→ **Task to carry out**
How do the lines below between the ones holding "Task: Click the 'view' command name" and "Image resolution: width=671", inclusive, read? Give them again exactly, with no other lines.
:: Provided data ::
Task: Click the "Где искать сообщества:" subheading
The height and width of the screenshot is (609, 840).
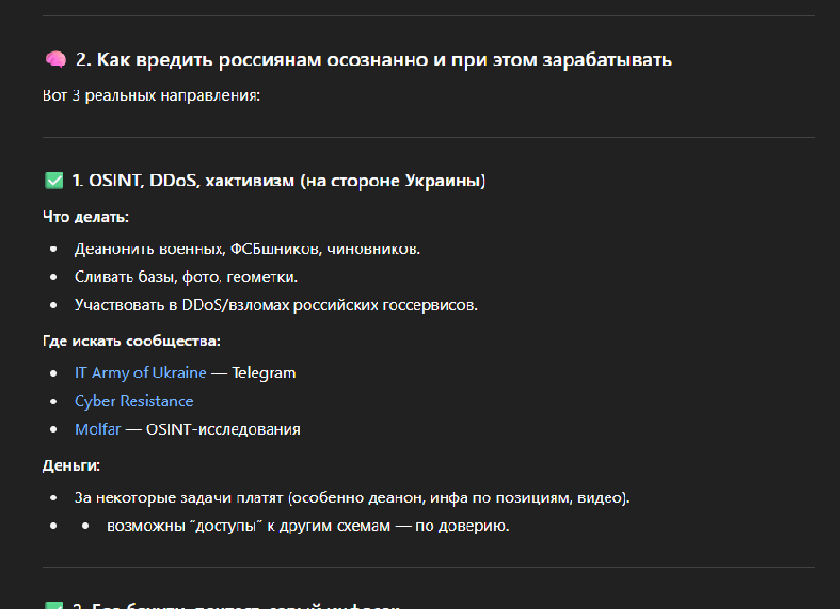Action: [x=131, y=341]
:::
:: Provided data ::
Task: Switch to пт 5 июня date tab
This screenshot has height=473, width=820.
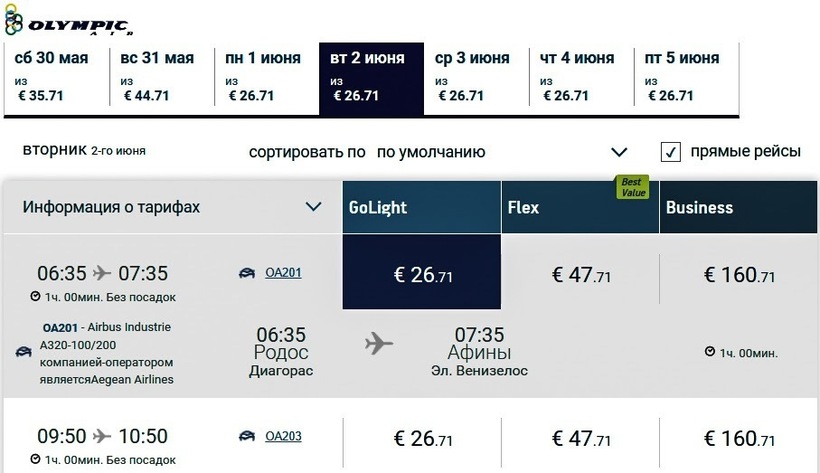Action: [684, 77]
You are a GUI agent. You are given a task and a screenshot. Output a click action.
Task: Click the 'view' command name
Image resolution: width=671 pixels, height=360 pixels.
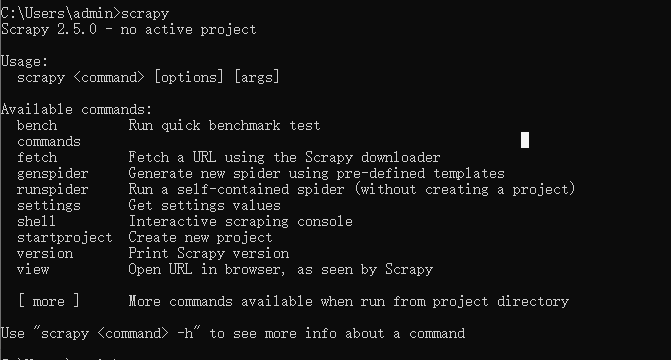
:::
:: Provided data ::
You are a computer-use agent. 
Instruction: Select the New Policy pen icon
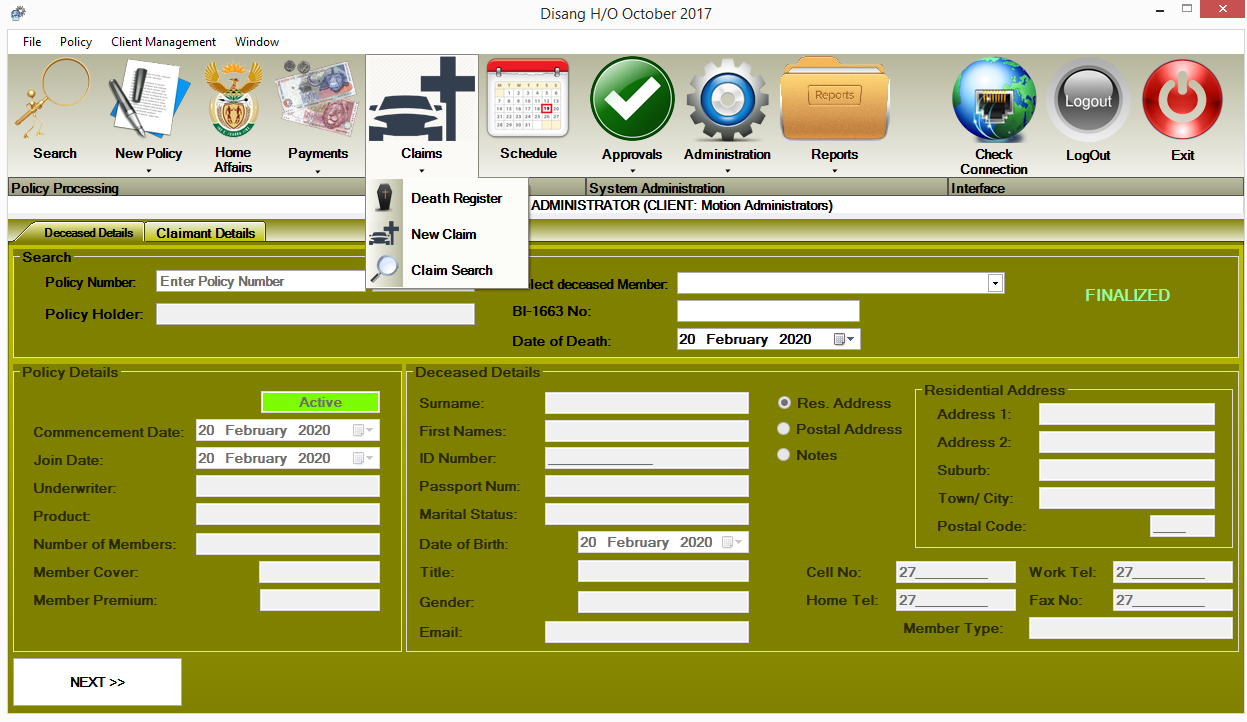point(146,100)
:::
→ **Result of this exercise**
Task: Click the 'view' command name
Image resolution: width=671 pixels, height=360 pixels.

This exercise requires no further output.